▽

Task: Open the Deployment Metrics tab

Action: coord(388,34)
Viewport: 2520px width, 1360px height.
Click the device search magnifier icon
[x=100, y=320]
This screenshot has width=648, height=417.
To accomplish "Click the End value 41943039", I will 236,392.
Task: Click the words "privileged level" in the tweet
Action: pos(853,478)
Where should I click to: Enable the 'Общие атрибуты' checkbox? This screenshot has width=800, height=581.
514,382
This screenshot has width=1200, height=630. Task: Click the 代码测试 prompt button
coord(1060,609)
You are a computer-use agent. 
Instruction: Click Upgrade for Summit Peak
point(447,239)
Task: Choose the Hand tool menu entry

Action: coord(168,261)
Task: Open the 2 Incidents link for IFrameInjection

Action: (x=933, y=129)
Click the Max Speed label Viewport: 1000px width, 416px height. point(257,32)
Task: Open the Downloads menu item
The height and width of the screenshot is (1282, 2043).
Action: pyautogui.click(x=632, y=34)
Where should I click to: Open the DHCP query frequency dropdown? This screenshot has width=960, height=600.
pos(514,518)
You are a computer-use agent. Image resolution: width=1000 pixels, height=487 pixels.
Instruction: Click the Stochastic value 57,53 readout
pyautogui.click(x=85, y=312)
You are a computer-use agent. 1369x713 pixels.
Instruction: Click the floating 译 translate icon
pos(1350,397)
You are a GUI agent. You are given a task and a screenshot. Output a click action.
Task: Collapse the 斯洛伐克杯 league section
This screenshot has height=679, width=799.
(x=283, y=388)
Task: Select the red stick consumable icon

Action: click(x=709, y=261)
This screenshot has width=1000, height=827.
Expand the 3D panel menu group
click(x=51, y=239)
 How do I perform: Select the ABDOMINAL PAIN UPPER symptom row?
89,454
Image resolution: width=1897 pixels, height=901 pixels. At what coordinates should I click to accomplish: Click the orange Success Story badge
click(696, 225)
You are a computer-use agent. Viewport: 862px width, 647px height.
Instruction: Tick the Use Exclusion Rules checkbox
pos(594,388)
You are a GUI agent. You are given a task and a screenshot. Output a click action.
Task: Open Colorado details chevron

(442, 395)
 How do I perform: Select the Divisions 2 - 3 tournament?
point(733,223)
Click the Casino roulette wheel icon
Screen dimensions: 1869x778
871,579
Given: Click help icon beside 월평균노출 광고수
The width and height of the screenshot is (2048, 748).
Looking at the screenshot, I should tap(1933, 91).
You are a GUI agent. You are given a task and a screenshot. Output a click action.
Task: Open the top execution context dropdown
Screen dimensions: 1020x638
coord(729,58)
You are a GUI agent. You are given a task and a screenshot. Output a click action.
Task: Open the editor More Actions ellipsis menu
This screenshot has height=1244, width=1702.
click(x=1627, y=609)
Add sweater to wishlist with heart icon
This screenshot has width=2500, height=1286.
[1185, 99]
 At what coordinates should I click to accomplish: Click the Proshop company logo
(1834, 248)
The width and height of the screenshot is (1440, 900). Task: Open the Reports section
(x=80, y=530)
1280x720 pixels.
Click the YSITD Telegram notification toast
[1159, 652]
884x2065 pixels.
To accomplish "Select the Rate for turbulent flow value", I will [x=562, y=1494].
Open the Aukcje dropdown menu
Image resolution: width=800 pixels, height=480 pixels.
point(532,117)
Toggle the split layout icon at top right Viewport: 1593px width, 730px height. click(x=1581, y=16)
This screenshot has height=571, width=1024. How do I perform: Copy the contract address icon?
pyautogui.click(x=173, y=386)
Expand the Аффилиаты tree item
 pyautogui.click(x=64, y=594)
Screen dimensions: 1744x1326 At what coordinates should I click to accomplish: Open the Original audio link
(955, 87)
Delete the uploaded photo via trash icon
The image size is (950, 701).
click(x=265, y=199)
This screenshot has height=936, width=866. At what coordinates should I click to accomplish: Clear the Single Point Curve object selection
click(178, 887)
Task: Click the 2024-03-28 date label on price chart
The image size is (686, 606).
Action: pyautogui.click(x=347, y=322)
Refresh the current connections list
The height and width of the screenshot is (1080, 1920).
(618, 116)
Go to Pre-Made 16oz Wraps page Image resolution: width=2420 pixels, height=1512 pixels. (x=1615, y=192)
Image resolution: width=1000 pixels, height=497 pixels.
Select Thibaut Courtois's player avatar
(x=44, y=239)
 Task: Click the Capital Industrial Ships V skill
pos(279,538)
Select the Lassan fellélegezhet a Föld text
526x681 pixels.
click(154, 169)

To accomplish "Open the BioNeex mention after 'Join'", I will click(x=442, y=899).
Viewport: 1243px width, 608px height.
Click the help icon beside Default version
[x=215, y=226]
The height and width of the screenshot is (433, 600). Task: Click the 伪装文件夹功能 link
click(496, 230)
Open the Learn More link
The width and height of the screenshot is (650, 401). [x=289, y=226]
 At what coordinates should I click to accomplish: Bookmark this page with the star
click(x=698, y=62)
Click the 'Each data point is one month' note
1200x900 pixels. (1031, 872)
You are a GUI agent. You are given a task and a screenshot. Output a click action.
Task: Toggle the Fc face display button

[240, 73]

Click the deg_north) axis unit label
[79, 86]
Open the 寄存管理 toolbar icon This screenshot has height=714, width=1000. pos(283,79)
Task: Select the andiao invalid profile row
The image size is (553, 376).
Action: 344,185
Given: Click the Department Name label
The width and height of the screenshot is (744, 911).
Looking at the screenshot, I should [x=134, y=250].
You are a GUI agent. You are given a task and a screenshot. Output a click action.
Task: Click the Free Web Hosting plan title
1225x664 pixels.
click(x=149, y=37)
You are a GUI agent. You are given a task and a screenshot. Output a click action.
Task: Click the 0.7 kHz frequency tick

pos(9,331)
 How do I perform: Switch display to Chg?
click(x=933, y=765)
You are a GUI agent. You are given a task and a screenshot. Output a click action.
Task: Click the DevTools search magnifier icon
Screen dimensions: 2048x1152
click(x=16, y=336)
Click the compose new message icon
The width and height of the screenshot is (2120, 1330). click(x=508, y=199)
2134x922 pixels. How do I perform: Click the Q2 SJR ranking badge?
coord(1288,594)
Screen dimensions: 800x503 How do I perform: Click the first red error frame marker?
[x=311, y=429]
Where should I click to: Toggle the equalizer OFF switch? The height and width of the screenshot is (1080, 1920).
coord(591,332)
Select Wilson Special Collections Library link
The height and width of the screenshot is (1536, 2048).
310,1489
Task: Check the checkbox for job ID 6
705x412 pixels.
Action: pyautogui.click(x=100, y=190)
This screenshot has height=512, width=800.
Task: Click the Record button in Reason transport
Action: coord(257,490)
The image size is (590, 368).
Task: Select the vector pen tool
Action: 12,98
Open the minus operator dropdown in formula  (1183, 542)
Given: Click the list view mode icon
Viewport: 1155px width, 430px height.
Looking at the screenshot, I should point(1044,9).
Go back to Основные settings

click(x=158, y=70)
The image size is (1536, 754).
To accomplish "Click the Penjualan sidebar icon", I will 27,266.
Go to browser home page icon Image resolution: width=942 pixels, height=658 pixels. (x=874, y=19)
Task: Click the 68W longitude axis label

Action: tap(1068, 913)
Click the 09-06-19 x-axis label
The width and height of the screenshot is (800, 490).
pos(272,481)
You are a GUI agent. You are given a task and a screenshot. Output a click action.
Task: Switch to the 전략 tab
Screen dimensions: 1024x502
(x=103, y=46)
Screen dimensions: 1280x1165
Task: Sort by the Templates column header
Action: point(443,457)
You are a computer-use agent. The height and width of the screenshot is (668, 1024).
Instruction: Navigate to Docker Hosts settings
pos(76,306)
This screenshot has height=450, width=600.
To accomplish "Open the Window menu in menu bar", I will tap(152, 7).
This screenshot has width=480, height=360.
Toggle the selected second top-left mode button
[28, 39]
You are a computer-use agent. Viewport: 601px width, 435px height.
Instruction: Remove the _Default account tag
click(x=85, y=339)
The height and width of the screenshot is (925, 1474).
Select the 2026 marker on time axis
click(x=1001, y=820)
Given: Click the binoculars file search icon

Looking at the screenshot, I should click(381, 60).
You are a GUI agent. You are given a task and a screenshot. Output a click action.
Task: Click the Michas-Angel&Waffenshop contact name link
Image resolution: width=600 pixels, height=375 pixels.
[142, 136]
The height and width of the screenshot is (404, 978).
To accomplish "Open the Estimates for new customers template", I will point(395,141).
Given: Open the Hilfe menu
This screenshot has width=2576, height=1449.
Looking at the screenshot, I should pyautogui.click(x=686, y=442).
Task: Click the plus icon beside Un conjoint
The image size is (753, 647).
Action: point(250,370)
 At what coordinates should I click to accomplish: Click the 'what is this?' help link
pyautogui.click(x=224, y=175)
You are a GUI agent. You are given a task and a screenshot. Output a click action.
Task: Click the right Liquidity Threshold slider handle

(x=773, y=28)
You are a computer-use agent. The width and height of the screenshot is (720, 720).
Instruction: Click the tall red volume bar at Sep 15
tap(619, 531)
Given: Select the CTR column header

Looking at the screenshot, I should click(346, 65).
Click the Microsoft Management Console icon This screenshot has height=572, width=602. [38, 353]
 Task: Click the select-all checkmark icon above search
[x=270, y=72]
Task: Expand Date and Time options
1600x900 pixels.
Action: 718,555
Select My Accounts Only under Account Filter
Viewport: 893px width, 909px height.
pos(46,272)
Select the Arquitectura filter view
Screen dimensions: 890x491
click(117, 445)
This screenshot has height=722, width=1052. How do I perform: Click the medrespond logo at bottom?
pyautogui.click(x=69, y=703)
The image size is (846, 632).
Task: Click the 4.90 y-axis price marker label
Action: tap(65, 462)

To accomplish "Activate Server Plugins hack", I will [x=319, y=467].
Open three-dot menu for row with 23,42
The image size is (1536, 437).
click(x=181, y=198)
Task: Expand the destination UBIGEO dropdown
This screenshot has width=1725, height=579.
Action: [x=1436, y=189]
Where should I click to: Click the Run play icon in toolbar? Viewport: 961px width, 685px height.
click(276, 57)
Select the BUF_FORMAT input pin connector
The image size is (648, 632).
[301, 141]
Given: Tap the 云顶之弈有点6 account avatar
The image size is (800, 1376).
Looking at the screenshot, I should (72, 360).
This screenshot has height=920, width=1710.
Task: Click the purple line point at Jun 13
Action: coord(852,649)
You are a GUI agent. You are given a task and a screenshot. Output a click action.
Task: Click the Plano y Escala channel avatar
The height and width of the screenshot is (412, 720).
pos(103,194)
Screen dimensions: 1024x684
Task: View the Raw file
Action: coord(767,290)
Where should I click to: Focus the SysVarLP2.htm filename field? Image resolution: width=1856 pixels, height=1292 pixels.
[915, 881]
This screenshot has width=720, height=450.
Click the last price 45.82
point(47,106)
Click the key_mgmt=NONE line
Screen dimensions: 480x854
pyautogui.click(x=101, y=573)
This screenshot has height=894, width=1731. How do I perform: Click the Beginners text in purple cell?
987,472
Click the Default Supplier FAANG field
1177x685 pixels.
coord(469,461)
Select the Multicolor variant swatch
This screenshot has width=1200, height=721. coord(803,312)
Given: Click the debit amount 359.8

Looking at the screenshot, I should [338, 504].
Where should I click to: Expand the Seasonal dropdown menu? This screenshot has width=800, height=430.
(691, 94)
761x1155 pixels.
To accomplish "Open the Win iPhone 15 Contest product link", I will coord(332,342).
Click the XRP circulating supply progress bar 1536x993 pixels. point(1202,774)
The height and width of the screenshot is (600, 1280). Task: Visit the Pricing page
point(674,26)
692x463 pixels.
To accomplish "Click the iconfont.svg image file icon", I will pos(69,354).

△

TASK DIRECTIONS. Reproduce the items above verbatim, from the line containing "Given: Select the CTR column header" through the line containing "Action: [x=1436, y=189]", both lines included.

FINAL ANSWER.
Given: Select the CTR column header

Looking at the screenshot, I should click(346, 65).
Click the Microsoft Management Console icon This screenshot has height=572, width=602. [38, 353]
 Task: Click the select-all checkmark icon above search
[x=270, y=72]
Task: Expand Date and Time options
1600x900 pixels.
Action: 718,555
Select My Accounts Only under Account Filter
Viewport: 893px width, 909px height.
pos(46,272)
Select the Arquitectura filter view
Screen dimensions: 890x491
click(117, 445)
This screenshot has height=722, width=1052. How do I perform: Click the medrespond logo at bottom?
pyautogui.click(x=69, y=703)
The image size is (846, 632).
Task: Click the 4.90 y-axis price marker label
Action: tap(65, 462)

To accomplish "Activate Server Plugins hack", I will [x=319, y=467].
Open three-dot menu for row with 23,42
The image size is (1536, 437).
click(x=181, y=198)
Task: Expand the destination UBIGEO dropdown
This screenshot has width=1725, height=579.
Action: [x=1436, y=189]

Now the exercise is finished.